Hoy celebramos el Domingo Mundial de las Misiones, y destinamos la Colecta para apoyar a las Obras Misionales Pontificias. Hace ocho años se celebró en Aparecida, Brasil la V Conferencia General del Episcopado de América Latina y del Caribe, y al concluir, fuimos invitado a “una misión evangelizadora que convoque todas las fuerzas vivas de este inmenso rebaño” que es pueblo de Dios en América Latina y El Caribe: “sacerdotes, religiosos, religiosas y laicos que se prodigan, muchas veces con inmensas dificultades, para la difusión de la verdad evangélica” (DA 550).

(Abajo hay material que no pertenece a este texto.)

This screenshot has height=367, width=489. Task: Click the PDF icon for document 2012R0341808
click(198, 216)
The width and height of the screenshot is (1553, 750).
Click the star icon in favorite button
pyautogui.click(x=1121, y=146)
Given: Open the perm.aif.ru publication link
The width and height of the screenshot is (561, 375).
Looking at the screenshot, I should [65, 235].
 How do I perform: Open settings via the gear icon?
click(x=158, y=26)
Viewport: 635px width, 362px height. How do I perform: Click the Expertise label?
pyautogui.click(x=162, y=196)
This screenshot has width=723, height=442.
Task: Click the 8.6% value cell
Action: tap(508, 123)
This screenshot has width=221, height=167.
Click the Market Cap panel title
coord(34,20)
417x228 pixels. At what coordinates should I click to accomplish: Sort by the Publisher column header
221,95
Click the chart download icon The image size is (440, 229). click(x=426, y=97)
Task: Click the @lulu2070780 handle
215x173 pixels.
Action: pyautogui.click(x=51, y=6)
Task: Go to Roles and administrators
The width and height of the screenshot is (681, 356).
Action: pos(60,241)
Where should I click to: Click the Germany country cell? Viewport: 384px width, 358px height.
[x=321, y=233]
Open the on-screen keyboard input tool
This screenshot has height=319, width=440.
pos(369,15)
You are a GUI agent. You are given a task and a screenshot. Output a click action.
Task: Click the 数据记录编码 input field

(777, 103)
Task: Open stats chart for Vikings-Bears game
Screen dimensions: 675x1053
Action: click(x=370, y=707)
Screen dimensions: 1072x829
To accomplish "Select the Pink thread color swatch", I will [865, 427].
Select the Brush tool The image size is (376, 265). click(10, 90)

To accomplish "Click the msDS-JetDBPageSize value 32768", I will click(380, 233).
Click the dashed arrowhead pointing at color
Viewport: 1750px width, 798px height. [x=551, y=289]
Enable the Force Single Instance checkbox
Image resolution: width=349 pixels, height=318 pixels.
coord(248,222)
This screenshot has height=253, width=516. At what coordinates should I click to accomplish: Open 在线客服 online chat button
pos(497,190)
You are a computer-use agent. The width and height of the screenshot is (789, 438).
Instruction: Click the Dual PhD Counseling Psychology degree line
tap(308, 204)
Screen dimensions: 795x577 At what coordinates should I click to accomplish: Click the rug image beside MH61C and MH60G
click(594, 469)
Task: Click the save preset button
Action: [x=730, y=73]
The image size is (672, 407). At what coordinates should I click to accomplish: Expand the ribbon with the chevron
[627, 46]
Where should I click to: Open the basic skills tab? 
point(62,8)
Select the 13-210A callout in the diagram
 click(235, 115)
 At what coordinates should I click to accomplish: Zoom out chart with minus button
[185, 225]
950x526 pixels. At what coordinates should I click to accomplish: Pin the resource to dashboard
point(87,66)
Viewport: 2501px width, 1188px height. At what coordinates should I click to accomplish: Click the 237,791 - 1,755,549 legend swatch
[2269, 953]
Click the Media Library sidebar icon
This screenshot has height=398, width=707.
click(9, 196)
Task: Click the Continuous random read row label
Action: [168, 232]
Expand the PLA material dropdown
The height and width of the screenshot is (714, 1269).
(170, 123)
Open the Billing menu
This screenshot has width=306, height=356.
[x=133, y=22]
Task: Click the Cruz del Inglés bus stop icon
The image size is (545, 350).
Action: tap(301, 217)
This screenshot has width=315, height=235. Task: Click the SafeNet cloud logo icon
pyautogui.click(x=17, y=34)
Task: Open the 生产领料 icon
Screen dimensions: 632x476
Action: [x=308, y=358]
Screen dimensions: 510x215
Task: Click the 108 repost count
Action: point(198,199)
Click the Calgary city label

El objetivo de la Misión Continental, que en Bolivia hemos denominado la “Misión Permanente”, coincide con el Lema de Aparecida, formar: “Discípulos y Misioneros de Jesucristo, para que nuestros pueblos, en Él, tengan vida”. Si en nuestra Iglesia de Cochabamba podemos observar un gran esfuerzo en el área de la Promoción Humana y la Pastoral Social, tenemos que admitir que en cuanto a la Misión Permanente, nuestras iniciativas son pocas, y falta realmente asumir esta Misión en muchas instancias de la Iglesia. Somos como Moisés, en nuestra primera lectura: “mientras Moisés tenía los brazos levantados, vencía Israel; pero cuando los dejaba caer, prevalecía Amalec.” De la misma manera, frente a los desafíos de esta Misión, necesitamos nuevos esfuerzos y nuevas fuerzas para perseverar y tener éxito. Esto supone oración, pero también conversión y compromiso.

Pensando en el propósito de la Misión Permanente, es interesante la pregunta que Jesús hace hoy en el Evangelio: “Cuando venga el Hijo del hombre, ¿encontrará fe sobre la tierra?”Vivimos en un mundo cada vez más secularizado y materialista, que considera la fe irrelevante, la religión anacrónica y la Iglesia un estorbo. Frente a esta preocupación, el Papa Emérito Benedicto convocó el Año de la Fe y escribió la mayor parte de la Encíclica “Lumen Fidei”, ahora promulgada por el Papa Francisco. Allí dice que: “es urgente recuperar el carácter luminoso propio de la fe, pues cuando su llama se apaga, todas las otras luces acaban languideciendo. Y es que la característica propia de la luz de la fe es la capacidad de iluminar toda la existencia del hombre.”

Por esto hermanos, podemos preguntarnos, ¿cómo es la fe que tenemos? Nos gusta decir: “¡Creo, Señor, pero aumenta mi fe!”. Bueno: ¿Durante este año, has crecido en la fe? ¿Has madurado como discípulo y misionero de Jesucristo? ¿Tu fe ilumina y guía tu estilo de vida y las decisiones que va tomando? Tienes vida en Él. Y nuestro pueblo, ¿encuentra su vida en Jesús?  ¿Lograremos nosotros transmitir nuestra fe a las próximas generaciones?

Frente a estas preguntas, vale para nosotros los consejos que Pablo hizo a Timoteo en la nuestra Segunda Lectura: “Permanece fiel a la doctrina que aprendiste y de la que estás plenamente convencido: tú sabes de quiénes la has recibido. Recuerda que desde la niñez conoces las Sagradas Escrituras: ellas pueden darte la sabiduría que conduce a la salvación, mediante la fe en Cristo Jesús.”
Seamos, pues, nosotros mismos: “Discípulos y Misioneros de Jesucristo, para que nuestro Pueblo, en Él, tenga vida”.